Work required
Your answer must be the lines from the one containing "Image resolution: width=621" through the last line of the records below, copied exactly, with the pictures left out.

Data for this exercise
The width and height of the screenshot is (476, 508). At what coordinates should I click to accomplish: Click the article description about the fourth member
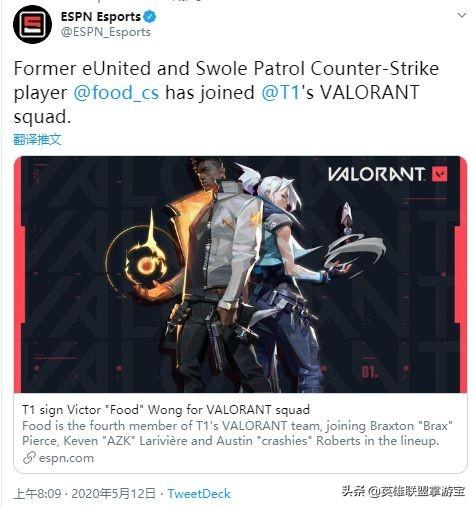237,433
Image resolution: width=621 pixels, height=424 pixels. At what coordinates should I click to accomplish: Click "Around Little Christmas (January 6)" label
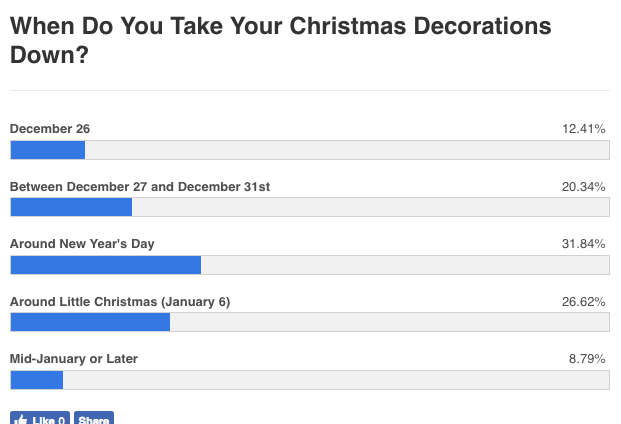[120, 301]
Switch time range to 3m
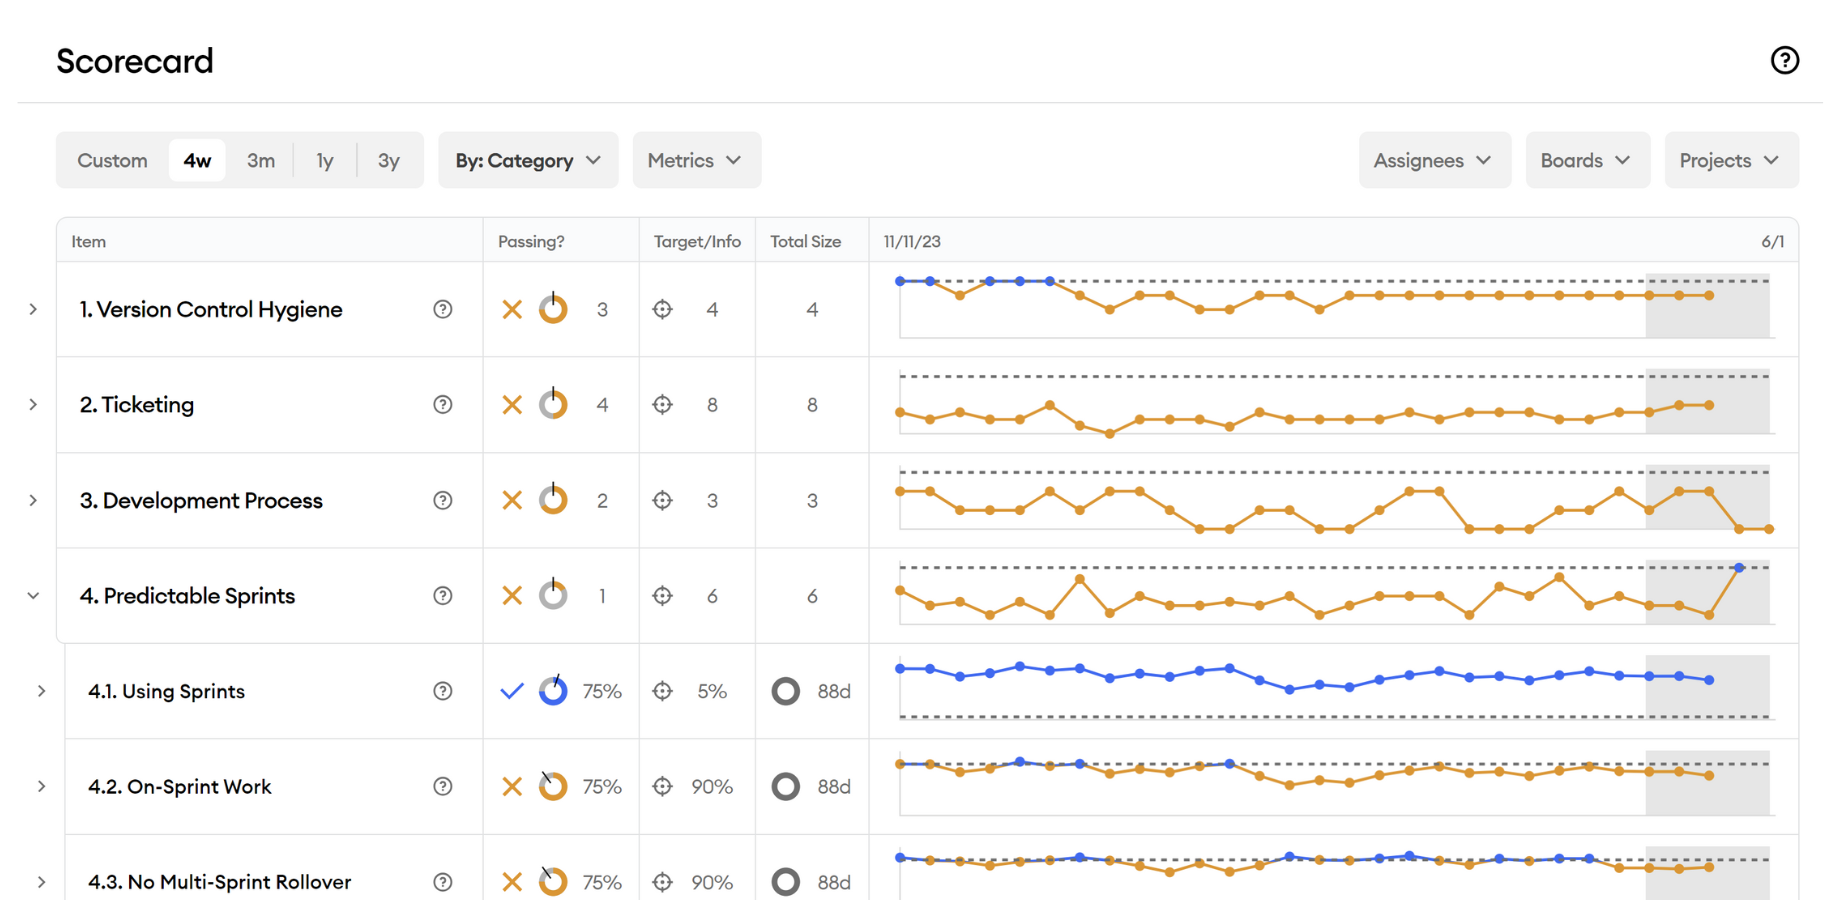The image size is (1840, 900). click(x=261, y=160)
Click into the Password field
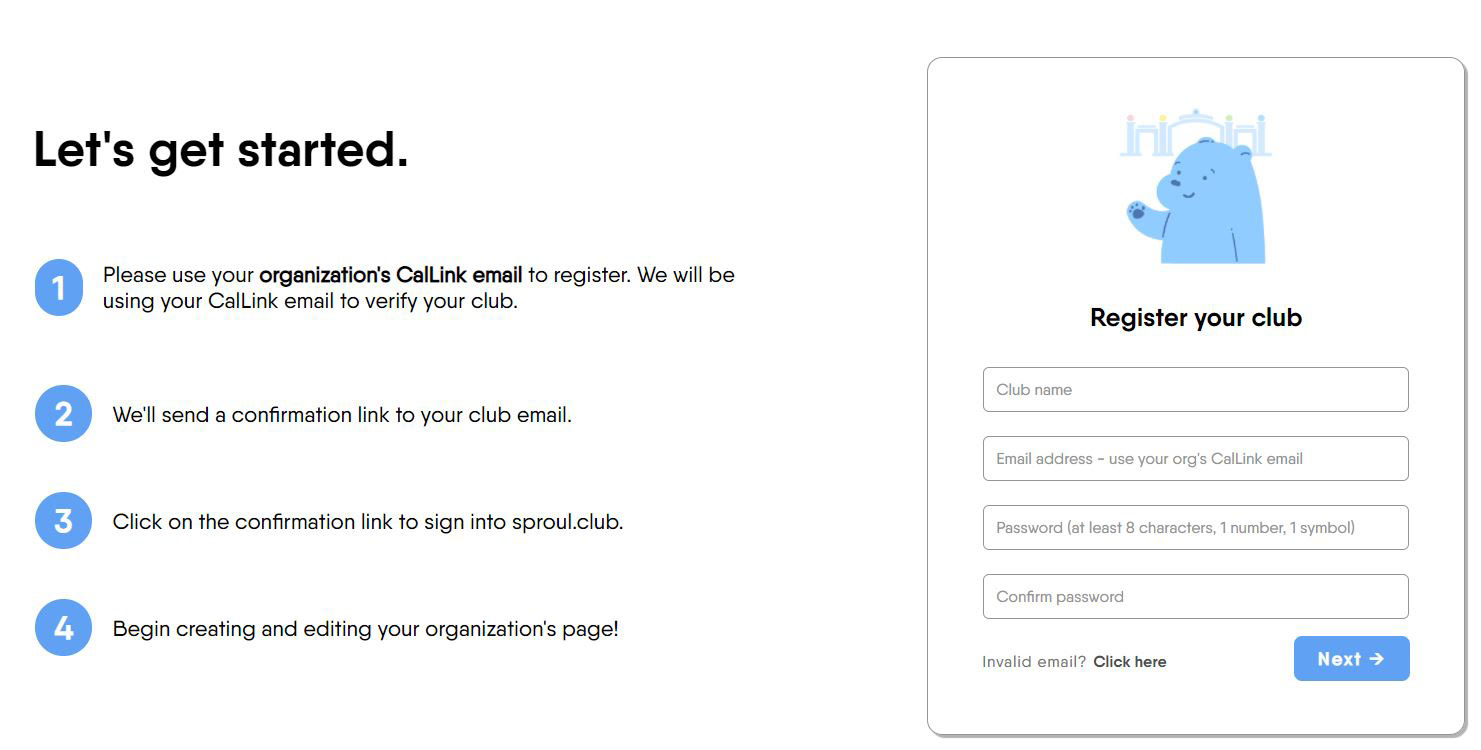The width and height of the screenshot is (1481, 750). (1195, 528)
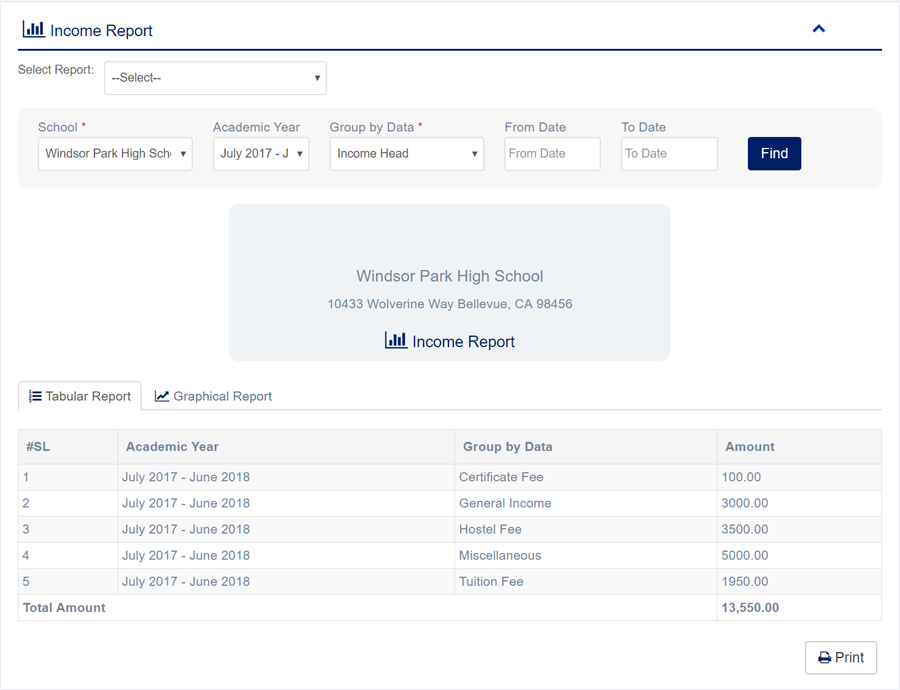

Output for this task
Image resolution: width=621 pixels, height=424 pixels. At what coordinates should I click to accomplish: Click "Around Little Christmas (January 6)" label
[120, 301]
Switch time range to 3m
The image size is (1840, 900). click(x=261, y=160)
Click into the Password field
The width and height of the screenshot is (1481, 750). (1195, 528)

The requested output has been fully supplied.